① The information to be forgotten is calculated through the forgetting gate: $f_{t}=\sigma \left(U_{f}\cdot \left[h_{t-1},x_{t}\right]+c_{f}\right)$.

② The information to be saved is calculated through the input gate: $i_{t}=\sigma \left(U_{i}\cdot \left[h_{t-1},x_{t}\right]+c_{i}\right)$.

③ The cell state is updated with the newly generated information denoted as the candidate information, $\overset{˜}{\mathrm{C}}_{\mathrm{t}}=\tanh \left(\mathrm{U}_{\mathrm{k}}\cdot \left[\mathrm{h}_{\mathrm{t}-1},\mathrm{x}_{\mathrm{t}}\right]+\mathrm{c}_{\mathrm{k}}\right)$, combined to obtain the new cell state: $C_{t}=f_{t}\times C_{t-1}+i_{t}\times \overset{˜}{C}_{t}$.

④ The output value of the current cell state is obtained through the output gate: $o_{t}=\sigma \left(U_{o}\cdot \left[h_{t-1},x_{t}\right]+c_{o}\right)\,,$ $h_{t}=o_{t}\tanh \left(C_{t}\right).$

The parameters in the above equations are presented in Table 1.

━━━━━━━━━━━━━━━━

> [TASK BRIEF]:
Please continue the LSTM gate passage above, writing what comes after its final sentence.

━━━━━━━━━━━━━━━━

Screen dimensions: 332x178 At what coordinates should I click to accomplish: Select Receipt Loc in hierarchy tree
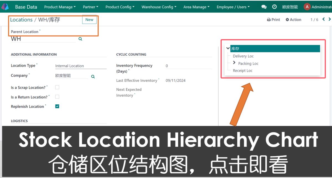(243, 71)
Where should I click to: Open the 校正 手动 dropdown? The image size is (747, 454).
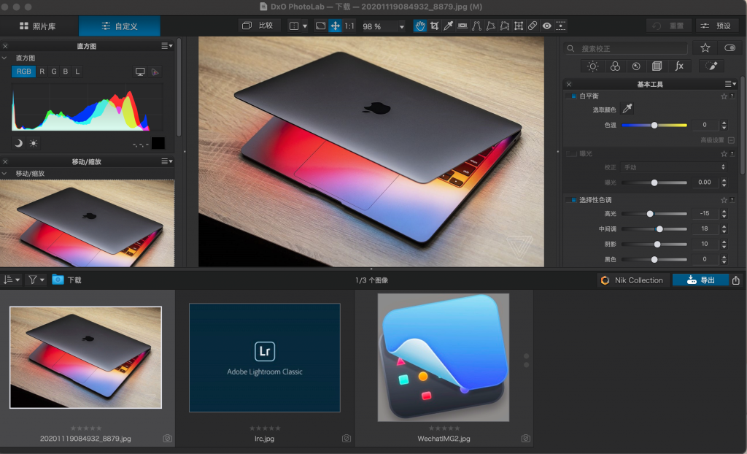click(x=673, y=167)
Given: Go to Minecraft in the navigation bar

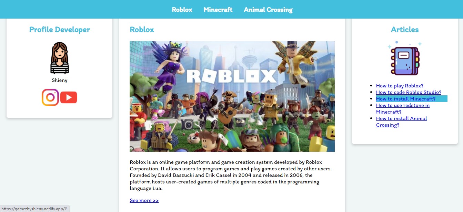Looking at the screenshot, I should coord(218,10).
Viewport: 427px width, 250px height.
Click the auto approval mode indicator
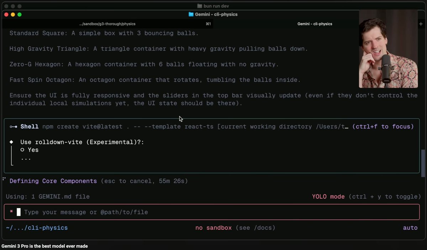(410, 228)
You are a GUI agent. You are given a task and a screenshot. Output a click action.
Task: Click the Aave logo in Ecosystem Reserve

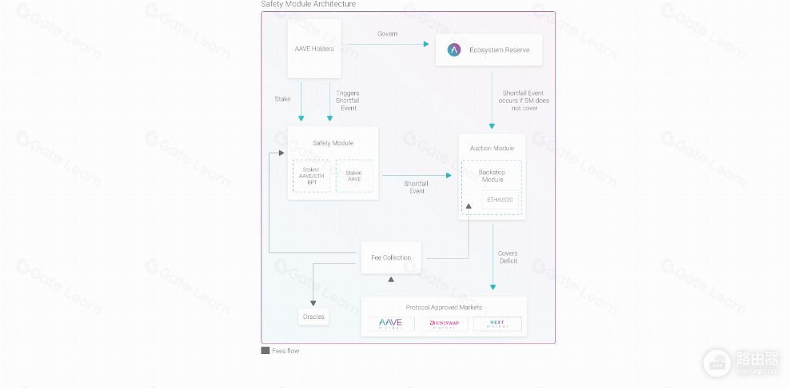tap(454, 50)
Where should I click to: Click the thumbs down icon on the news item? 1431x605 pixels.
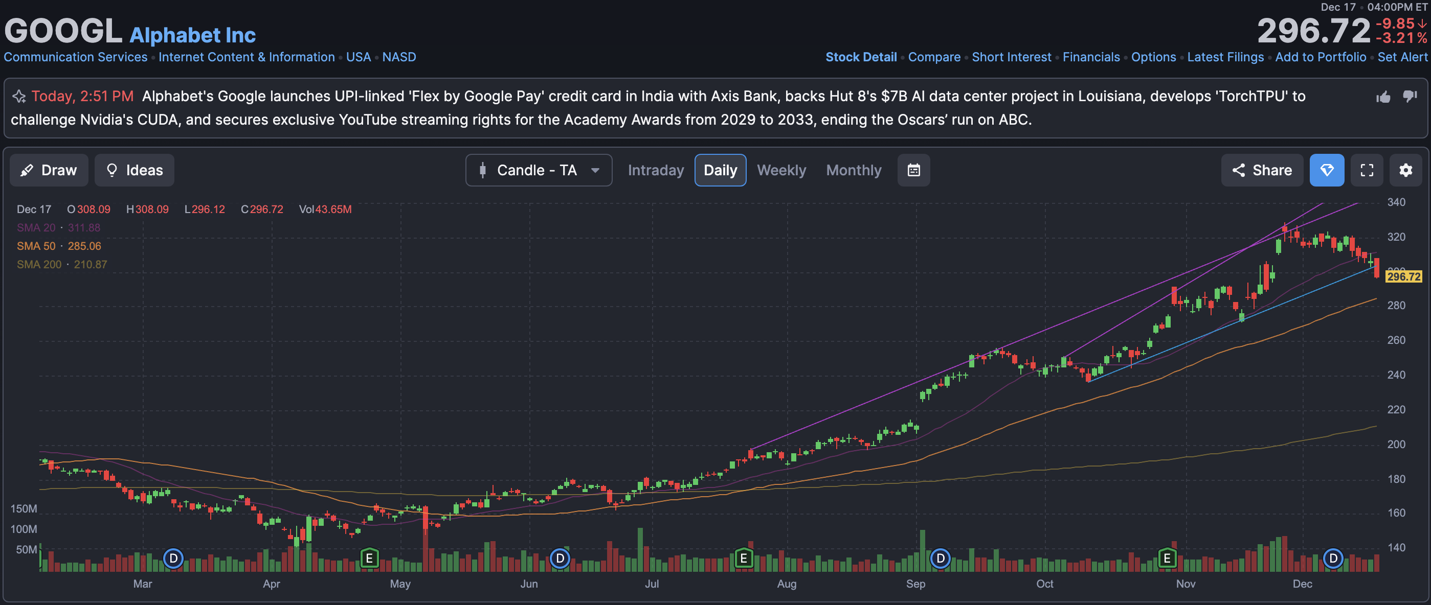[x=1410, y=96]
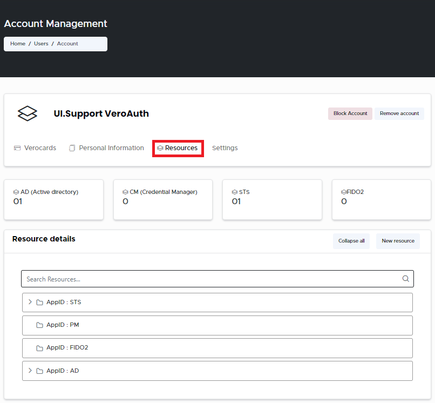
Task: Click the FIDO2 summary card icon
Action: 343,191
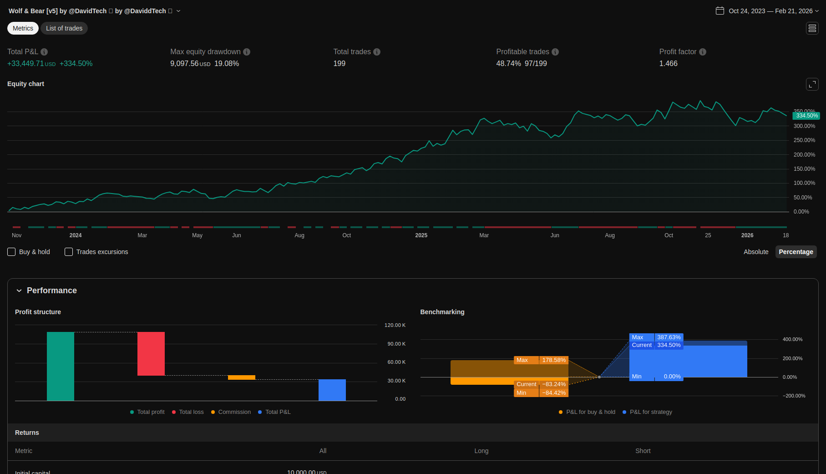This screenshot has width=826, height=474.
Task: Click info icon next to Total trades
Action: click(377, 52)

━━━━━━━━━━━━━━━━

> [OUTPUT FOR THIS EXERCISE]:
Based on the above extracted spatial and temporal features, the process of the multi-feature fusion movement recognition method is shown in Fig. 2.

Fig. 2 shows the steps of this method as follows.

(1) The key frame of a dance video is converted into a five-dimensional tensor (length, width, number of channels, batch, and number of images per frame) that is used as input for the 3D-CNN. After convolution and pooling operations, the spatial feature map is obtained.

(2) The spatial feature map is converted into a 3D tensor (batch, timing step, and the product of pixel matrix length and width) and is the input for the LSTM network to obtain spatial and temporal feature maps of key frames.

(3) The feature map obtained after multi-feature fusion is input for the fully connected layer and the softmax layer. Finally, one-dimensional data are the output for movement recognition in the dance video.

Fig. 1. The LSTM network structure.
../../Resources/ieie/IEIESPC.2023.12.6.495/fig1.png
Fig. 2. The movement recognition method based on multi-feature fusion.
../../Resources/ieie/IEIESPC.2023.12.6.495/fig2.png
Table 1. LSTM Parameters and their Meanings.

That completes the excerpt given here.